The newly formed Global Air Cargo Advisory Group “GACAG” has addressed security protocols, aligning its focus for the near future on risk assessment.
The group emphasizes the importance of enhancing security of the air cargo supply chain, defined as all components of the transportation chain from shipper to consignee, and that this must be done with minimal disruption to the vital flow of commerce.
It says this will require a global push by the air cargo industry and the relevant authorities to improve risk assessment, tighten standard air cargo supply chain processes, develop viable technology for the air cargo environment, and improve compliance.
GACAG supports the following principles:
* A comprehensive Air Cargo supply chain security solution should be built around a multi-layered set of actions guided by the “risk-based” concept;
* Consistent with ICAO Annex 17, member states should introduce supply chain security programs established on common principles and platforms, such as those contained within Regulated Agent and Known Consignor programs;
* To facilitate integrated supply chain transportation, member states should be encouraged to mutually recognize quality supply chain security programs introduced by partner member states;
* Enhanced data intelligence, leveraging standardized electronic advance cargo information and consistent with the WCO Safe Framework of Standards, should underpin secure supply chain solutions to target high-risk cargo;
* Cargo security should be viewed on a holistic basis incorporating general cargo, express cargo, mail and baggage shipped as cargo, encompassing both freighter and combination aircraft; and
* Because our members operate in all countries and territories around the world, we are acutely aware that global harmonization of air cargo security procedures is essential, and we urge that best practices be adopted as soon as possible.

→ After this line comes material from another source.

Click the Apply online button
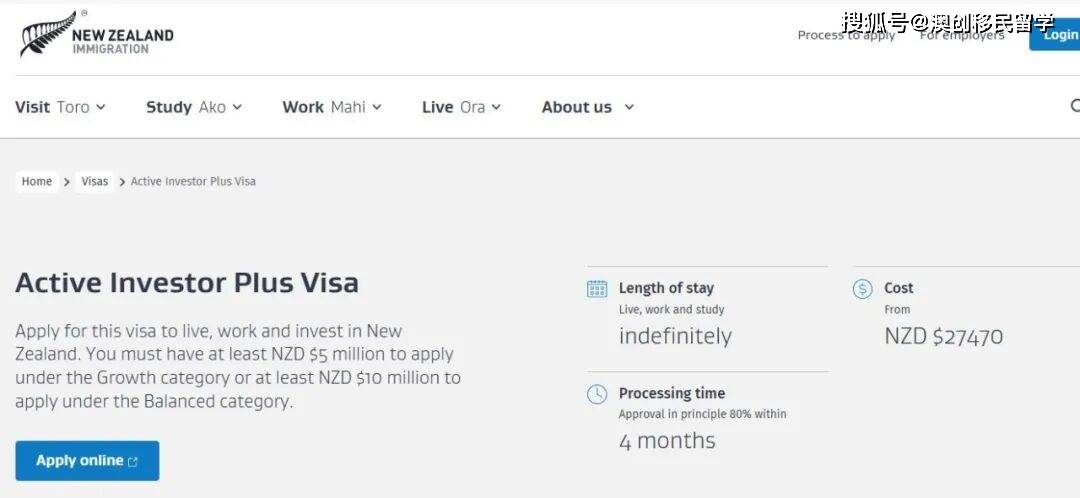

GACAG members plan to expand engagement with relevant authorities as we address recent developments and seek to further our joint goals of security and facilitation. In doing so, we endorse the following recommendations, and will support actions that embody them:
• Government-industry cooperation should be a fundamental principle of cargo security decision-making and lines of communication must remain open at all times;
• Supply chain security should be at the heart of any regulatory approach;
• Governments should establish mechanisms to mutually recognize comparable supply chain security regimes by their trading partners;
• ICAO should be the global focal point for collaboration on cargo screening requirements and both governments and industry should be part of the ongoing dialogue;
• ICAO should set global definitions and standards for air cargo security, including the definition of what constitutes “higher risk cargo,” and must do so on an expedited basis;
• National and regional regulators should adopt ICAO definitions and standards on an urgent timetable;
• Protocols for transferred cargo should take into account screening that was performed prior to the original flight;
• Industry and government should follow the international standard set by the World Customs Organization on advance cargo information to facilitate risk-assessment; and
• Industry and government should jointly develop and endorse a standard electronic cargo security declaration process and its associated paper layout.